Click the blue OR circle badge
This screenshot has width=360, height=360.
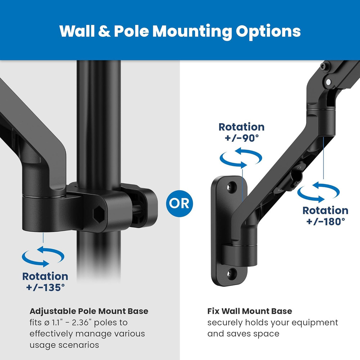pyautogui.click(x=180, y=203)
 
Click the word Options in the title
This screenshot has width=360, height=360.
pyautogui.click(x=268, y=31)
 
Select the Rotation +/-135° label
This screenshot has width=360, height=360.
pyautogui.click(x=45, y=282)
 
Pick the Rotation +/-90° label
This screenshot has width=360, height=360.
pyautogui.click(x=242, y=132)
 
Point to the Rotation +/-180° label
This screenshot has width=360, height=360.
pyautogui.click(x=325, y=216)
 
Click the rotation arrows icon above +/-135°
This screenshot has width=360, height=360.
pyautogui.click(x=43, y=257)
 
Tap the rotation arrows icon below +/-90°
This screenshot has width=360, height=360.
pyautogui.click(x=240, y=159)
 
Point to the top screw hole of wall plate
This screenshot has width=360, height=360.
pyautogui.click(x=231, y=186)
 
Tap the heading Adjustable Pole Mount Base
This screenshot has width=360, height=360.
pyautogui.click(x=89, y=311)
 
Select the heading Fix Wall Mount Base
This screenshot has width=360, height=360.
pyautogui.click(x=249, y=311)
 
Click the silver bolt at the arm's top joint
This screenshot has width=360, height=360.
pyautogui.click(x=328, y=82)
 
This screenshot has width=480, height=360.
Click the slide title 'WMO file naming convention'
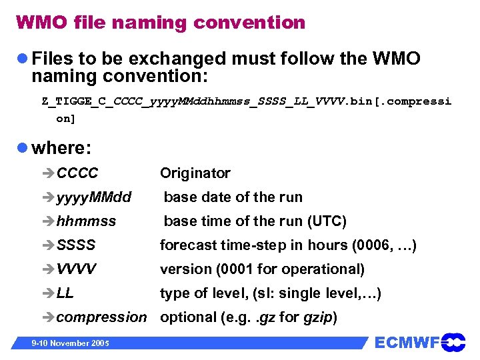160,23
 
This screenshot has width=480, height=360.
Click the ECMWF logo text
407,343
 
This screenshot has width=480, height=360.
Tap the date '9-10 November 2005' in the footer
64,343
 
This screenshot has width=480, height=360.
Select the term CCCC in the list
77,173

--

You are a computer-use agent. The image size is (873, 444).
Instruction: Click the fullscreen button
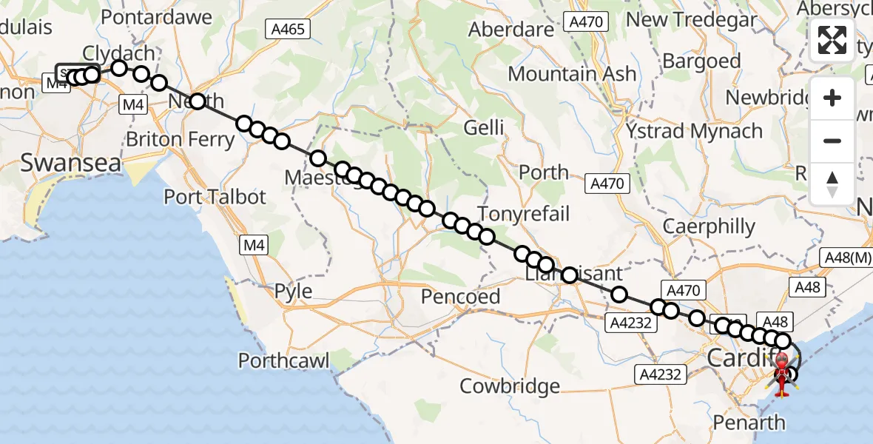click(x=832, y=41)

_What to produce_
Please write the part of the entries that opens with the line containing "Click the blue OR circle badge" and closes with the line containing "pyautogui.click(x=89, y=311)", both lines included, as a JSON list of strings with one string per line. Skip blank lines and leave the pictures out.

_Answer to this problem_
[
  "Click the blue OR circle badge",
  "This screenshot has width=360, height=360.",
  "pyautogui.click(x=180, y=203)",
  "Click the word Options in the title",
  "This screenshot has width=360, height=360.",
  "pyautogui.click(x=268, y=31)",
  "Select the Rotation +/-135° label",
  "This screenshot has width=360, height=360.",
  "pyautogui.click(x=45, y=282)",
  "Pick the Rotation +/-90° label",
  "This screenshot has width=360, height=360.",
  "pyautogui.click(x=242, y=132)",
  "Point to the Rotation +/-180° label",
  "This screenshot has width=360, height=360.",
  "pyautogui.click(x=325, y=216)",
  "Click the rotation arrows icon above +/-135°",
  "This screenshot has width=360, height=360.",
  "pyautogui.click(x=43, y=257)",
  "Tap the rotation arrows icon below +/-90°",
  "This screenshot has width=360, height=360.",
  "pyautogui.click(x=240, y=159)",
  "Point to the top screw hole of wall plate",
  "This screenshot has width=360, height=360.",
  "pyautogui.click(x=231, y=186)",
  "Tap the heading Adjustable Pole Mount Base",
  "This screenshot has width=360, height=360.",
  "pyautogui.click(x=89, y=311)"
]